最近は、ボード系の雑誌やビーパルなんかでも、バックカントリーの特集が組まれたりで、徐々にバックカントリーの人気は上がりつつあるようだ。
実際、それに伴い、よくわかっていないヤツが、平気で雪崩を誘発するような事をしたり、貧弱な装備でバックカントリーに入り、遭難騒ぎも起きていると聞く。
そんな中、ニセコでは、地元のスキーヤーやボーダーが、ニセコバックカントリーのローカルルールを作り、皆がそれに従うよう、活動をしているらしい。
まあこれも、微妙な問題で、自由を愛するバックカントリーマンには賛否両論であるが、地元の人が、自分たちのフィールドを守ろうと頑張っているのは、よくわかる。(ちょっと何かあればすぐに柵をして立入禁止にしてしまう日本のお国柄ゆえに。)
そういえば、今回も途中、ソロのボーダーに出会った。
20才そこそこの若者だったと思うが、とてもバックカントリーに入る出で立ちではなかった。
ウエアはゲレンデ仕様。
一応スノーシューは履いているが、ザックにはボードが取りつけられず、手でもって、もの凄くしんどそうに歩いていた。
見るからに危なっかしい。
恐らく、ビーコンやプローブ、ショベル、いや、地図すらも持っていまい。
というか、持っていても読めないに違いない。
今日は天気がいいから、僕らのようなツアーが付けたトレースを辿れば、おいしいコースにタダでありつけるし、迷うこともない・・・といえばそうだが、もし天気が悪化し、ひとたび吹雪になれば、踏み後なんか、5分で消えてしまうのだ。
こういう輩がバックカントリーをウロウロしているのを見ると、やはり『ローカル・ルール』もやむを得ないのか・・・とも思ってしまうよなぁ。
死ぬのは勝手だが、そのせいで、僕らのこの素晴らしい遊びに、変な圧力がかかるのだけは、勘弁願いたいものである。
キツイ事を言うようだが、ぶっちゃけ、そういう事だ。
バックカントリーにおいて、自己責任とは、十分な体力と知識と装備を持ち合わせた人のみに許される言葉であると思う。
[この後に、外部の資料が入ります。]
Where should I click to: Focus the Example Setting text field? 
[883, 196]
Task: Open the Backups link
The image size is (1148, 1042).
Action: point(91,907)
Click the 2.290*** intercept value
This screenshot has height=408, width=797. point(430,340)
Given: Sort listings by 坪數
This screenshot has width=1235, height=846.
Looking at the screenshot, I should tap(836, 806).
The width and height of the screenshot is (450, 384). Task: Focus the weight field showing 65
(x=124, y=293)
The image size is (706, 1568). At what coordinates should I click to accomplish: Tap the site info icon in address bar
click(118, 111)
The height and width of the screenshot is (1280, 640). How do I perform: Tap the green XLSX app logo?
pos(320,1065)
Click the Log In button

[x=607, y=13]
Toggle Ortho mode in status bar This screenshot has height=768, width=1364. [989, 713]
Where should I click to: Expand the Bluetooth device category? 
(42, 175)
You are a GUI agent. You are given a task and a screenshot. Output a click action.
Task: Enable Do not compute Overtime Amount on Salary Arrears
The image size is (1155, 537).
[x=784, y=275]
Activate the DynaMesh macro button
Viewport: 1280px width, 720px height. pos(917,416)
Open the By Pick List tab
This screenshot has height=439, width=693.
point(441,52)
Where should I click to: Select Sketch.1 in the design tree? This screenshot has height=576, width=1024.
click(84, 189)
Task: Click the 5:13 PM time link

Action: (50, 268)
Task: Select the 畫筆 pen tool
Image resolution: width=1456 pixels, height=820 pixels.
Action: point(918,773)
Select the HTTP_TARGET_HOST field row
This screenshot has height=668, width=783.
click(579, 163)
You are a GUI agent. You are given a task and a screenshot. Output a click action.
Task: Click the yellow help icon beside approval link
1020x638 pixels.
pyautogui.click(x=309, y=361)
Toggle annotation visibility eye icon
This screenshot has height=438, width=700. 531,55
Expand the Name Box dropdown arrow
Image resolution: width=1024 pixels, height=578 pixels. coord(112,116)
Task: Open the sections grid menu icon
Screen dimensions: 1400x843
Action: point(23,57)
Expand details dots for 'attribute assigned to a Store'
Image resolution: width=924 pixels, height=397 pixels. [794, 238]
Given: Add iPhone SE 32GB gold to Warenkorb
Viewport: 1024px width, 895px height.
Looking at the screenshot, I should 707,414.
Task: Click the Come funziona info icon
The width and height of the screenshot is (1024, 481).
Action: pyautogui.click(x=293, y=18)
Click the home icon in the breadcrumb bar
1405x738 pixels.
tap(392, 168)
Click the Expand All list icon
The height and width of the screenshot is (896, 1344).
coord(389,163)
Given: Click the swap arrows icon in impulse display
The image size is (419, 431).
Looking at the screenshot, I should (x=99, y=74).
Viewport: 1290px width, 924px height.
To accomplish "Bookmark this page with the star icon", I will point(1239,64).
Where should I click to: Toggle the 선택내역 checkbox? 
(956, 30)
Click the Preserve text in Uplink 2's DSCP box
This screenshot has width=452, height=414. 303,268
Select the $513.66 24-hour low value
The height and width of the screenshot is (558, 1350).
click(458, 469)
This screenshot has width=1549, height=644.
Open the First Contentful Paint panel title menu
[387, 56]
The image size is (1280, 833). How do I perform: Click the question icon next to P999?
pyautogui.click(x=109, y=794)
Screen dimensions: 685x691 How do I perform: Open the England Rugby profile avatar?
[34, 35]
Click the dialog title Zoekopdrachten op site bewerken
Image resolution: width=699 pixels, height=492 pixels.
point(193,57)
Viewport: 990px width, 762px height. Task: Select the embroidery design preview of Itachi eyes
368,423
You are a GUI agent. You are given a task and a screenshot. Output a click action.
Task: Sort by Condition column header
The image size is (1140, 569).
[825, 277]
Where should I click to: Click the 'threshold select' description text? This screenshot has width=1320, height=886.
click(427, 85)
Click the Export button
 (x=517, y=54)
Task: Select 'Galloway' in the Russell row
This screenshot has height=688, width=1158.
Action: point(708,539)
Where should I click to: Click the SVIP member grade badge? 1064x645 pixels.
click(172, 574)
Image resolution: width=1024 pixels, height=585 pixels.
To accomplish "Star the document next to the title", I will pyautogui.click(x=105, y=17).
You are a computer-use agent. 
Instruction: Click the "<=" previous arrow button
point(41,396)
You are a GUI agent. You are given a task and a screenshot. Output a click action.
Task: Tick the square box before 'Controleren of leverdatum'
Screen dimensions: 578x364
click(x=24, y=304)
あ、また、説教臭くなってしまった。イカンイカン。(笑)

 

天気は、昨日とは打って代わって、晴天。
少し林の中に入り落ち着いたところで、皆さん自己紹介タイム。
本日のガイドは、高木氏と佐藤氏。ツアーのメンツは、計9名。(ガイド含む)

稜線の雪は、風で飛ばされ、固く締まり歩きやすかった。
順調に高度を稼ぎ、10時半頃には、鵯峰の手前のピークに着いた。

素早くピットチェックがなされ、本日のこの斜面は、滑走OKの判断。
視界、斜度、雪質共に申し分無い。
皆でジャンケンをして、滑走順を決める。(笑)
最初にガイドの佐藤氏が滑り、下でビデオカメラを構える。
僕は3番目だ。

ドロップ。

ヒャッホ〜!!!と、自分に気合いを入れ、まず、最初のターン。
漆喰のような純白で真っ平らな雪面を、音もなく、ボードが切り裂いていく。
視界には入っていないが、後方にはには派手なスプレーが上がっているのがわかる。
2ターン、3ターン・・・スピードが上がると同時に、どんどんボードが浮き上がってくる。
ターンで踏み込むと身体は雪中に沈みこむ。そして抜重と共にそこから一気に空中に飛び出す。
この立体的動きが、パウダーランの最大の魅力だ。
実際の僕は、そこまで華麗には滑れていないような気もするが・・・。(笑)

な〜んて言ってる間に、ビデオカメラの所まで。
数人が滑った後、続いてポル氏。

おお〜っ。
昨日のポジション変更が功を奏したか、かなりエエ感じである。
(写真右は、高木ガイド、左は不明。)

続いて二本目。
もうポル氏は、かなり感覚を掴んだようで、当て込みなんかも披露している。
昨日と違って、このコンディションなら、攻めて転ぶのは全然アリ。
僕も、身につけているモノが全て吹っ飛んでいくような大コケ一回。(笑)
どんだけ滑っても疲れない、どんなにハデに転んでも痛くない。
う〜ん。パウダーは素晴らしい〜!

ボトムまで降りきったところから少し登り、昼食。
ブルークリフさんのツアーは、わりとスケジュールに余裕があり、少人数。
アットホームな感じなので、こうして、みんなで昼食を摂る事も多い。
しかもこの晴天。最高のランチタイムである。
こんな時間の、ガイドや皆さんとの交流もまた、こういうツアーの楽しいところである。

昼食を終え、再出発。
もう一本滑るべく、スノーシューを履いて、今度は、親沢の一つ北の稜線を目指す。
後方には、さっき滑り降りた鵯峰の北斜面が見える。
ここから見ると、よくあんな斜面を降りたなぁ・・・と。(写真右の、左側の一番高く見える所が、たぶんドロップ地点。そこから右下に向けて二本平行して黒い筋が見えると思うが、その間の谷を降りてきたはずである。)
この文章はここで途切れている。